Sarah se retrouve rapidement dans la vie de George (Terrence Howard), un PDG qui passe ses nuits en mission de vengeance alors qu'il traque le meurtrier de sa femme. Il devient immédiatement clair qu'il s'agit d'un fantasme de pouvoir, d'une manière d'obtenir une sorte de vengeance impossible dans la vraie vie. (La représentation est même accompagnée de jolis commentaires texturaux sur la nature indulgente des tropes d'action.) Mais lorsque Sarah se rend compte que le meurtrier de la femme de George est la même personne qui a commis l'attaque contre elle et ses compatriotes, elle est presque projetée au sol. avec émotion. Complètement déclenchée, elle nous dit en tant que George : « J'ai l'impression d'avoir envie de pleurer. »

Je l'admets, mes yeux se sont illuminés à ce moment. C’est un truc intelligent et touchant, un commentaire ironique sur les problèmes traumatisants plus profonds et la masculinité toxique qui alimentent le fantasme de vengeance. Et j’étais tellement excité de voir l’épisode continuer à explorer sérieusement ces idées. Au lieu de cela, "Real Life" passe rapidement les 30 minutes suivantes à se perdre dans le brouillard des questions ennuyeuses de "attendez, quelle est la vraie réalité ?!» Sarah et George se promènent comme s'ils étaient dans des rêves éveillés, le récit abordant rarement autre chose que la simple texture des émotions comme la culpabilité. En conséquence, nous remettons constamment en question chaque instant à l’écran. George nous dit même : « J'ai toujours l'impression qu'il y a une vérité plus profonde ! » Malheureusement, il s’agit d’un faux pas trop courant dans la science-fiction : elle se heurte à un problème chaque fois qu’elle s’intéresse davantage aux mystères profonds de la logistique de base de l’histoire qu’aux personnes qui s’y trouvent.

Mais parlons du pourquoi, car ce sera important au fur et à mesure que nous avancerons dans le reste de cette série.

La science-fiction cérébrale est en grande partie motivée par une pièce de théâtre qui suscite la curiosité du public. Vous introduisez des questions persistantes, vous les explorez et vous créez des idées grandioses et opulentes dans lesquelles ils peuvent tomber avec beaucoup d'espace et de joie. C’est ce que beaucoup de fans inconditionnels de science-fiction aiment. Le problème est que le grand public préfère la propulsion et la clarté narratives ; c'est comme ça que nous regardons les choses, de façon dramatique. Ainsi, souvent, la solution consiste à relier ces deux tactiques en laissant le voyage de notre personnage nous guider vers cet élément pesant. Mais pour ce faire, nous devons avoir une véritable clarté sur l'état d'esprit du personnage, pourquoi il se comporte comme il le fait et comment cela guidera le public à travers tous les détails inconnus. C’est l’aspect le plus crucial de la narration de science-fiction, surtout lorsque les personnages se « perdent » eux-mêmes. Même si je suis critique à l'égard de certaines prises thématiques,Miroir noirest très, très bon dans ce domaine, et c'est pourquoi une tonne de gens l'apprécient. Si nous sommes assis sur nos talons en tant que public, il suffitregarderquelqu'un se comporte et noncompréhensioneux, nous vérifierons généralement.

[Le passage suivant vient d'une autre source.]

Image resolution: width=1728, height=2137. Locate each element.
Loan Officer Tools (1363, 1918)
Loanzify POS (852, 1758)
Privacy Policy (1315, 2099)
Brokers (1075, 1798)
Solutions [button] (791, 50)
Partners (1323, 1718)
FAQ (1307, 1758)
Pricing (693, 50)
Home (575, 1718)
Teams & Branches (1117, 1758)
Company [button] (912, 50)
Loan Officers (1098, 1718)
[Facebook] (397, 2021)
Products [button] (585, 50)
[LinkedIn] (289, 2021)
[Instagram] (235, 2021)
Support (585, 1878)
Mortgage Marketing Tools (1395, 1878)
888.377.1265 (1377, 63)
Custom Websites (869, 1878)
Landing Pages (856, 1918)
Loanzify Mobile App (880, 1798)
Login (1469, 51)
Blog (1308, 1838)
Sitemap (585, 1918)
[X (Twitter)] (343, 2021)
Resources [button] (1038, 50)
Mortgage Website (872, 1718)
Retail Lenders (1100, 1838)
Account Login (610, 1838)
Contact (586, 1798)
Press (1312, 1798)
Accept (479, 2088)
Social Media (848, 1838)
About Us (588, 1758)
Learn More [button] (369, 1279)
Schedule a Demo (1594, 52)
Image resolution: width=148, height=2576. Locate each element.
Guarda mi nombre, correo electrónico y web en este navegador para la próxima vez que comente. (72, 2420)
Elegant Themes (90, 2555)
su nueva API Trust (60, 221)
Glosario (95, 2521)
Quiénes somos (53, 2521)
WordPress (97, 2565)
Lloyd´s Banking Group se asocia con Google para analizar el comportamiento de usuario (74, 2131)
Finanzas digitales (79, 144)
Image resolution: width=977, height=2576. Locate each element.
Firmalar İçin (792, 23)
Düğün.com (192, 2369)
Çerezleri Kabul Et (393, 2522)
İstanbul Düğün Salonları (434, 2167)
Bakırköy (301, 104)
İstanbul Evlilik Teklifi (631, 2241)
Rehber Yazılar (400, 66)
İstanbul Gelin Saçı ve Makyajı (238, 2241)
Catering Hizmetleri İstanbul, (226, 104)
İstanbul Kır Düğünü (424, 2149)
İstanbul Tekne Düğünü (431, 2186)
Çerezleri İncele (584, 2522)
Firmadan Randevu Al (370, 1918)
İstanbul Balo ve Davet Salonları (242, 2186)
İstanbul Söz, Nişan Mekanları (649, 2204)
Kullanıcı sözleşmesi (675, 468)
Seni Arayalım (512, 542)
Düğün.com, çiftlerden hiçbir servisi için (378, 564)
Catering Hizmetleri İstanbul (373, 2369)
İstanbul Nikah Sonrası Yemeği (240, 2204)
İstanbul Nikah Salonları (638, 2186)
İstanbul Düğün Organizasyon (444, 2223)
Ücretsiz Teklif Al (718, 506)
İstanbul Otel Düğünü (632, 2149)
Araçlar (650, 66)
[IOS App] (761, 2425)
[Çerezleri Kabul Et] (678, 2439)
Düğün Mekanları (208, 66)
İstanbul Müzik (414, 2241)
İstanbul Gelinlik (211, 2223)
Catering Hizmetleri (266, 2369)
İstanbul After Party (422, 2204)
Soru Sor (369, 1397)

Il y a un moment apparemment important dans cet épisode où George sourit et dit : "Je sais ce qui se passe !" mais cela fait précisément l'un d'entre nous. Bon sang, il faut encore dix minutes de rotation pour arriver au « quoi » qu'il pense savoir (et même alors, c'est à peine articulé). Cette fondation insensée gangrène cet épisode, et comme j'y reviendrai dans les récapitulatifs ultérieurs, elle va affecter un tas d'épisodes deRêves électriquesaller de l'avant.

Il y a aussi des incohérences étonnantes. Lorsque la nature du récit « change » pour donner à Sarah la belle vie, après avoir maintenant attrapé les méchants, elle le déplore et crie : « Ma vie est trop parfaite ! même si, il y a à peine un jour, elle souffrait d'un traumatisme invalidant. Nous savons que « attraper les méchants » ne sert à rien à se remettre d'un traumatisme. Ces choses comptent vraiment. Surtout quand ils n'ont pas d'importance pour les personnages, pour une raison quelconque.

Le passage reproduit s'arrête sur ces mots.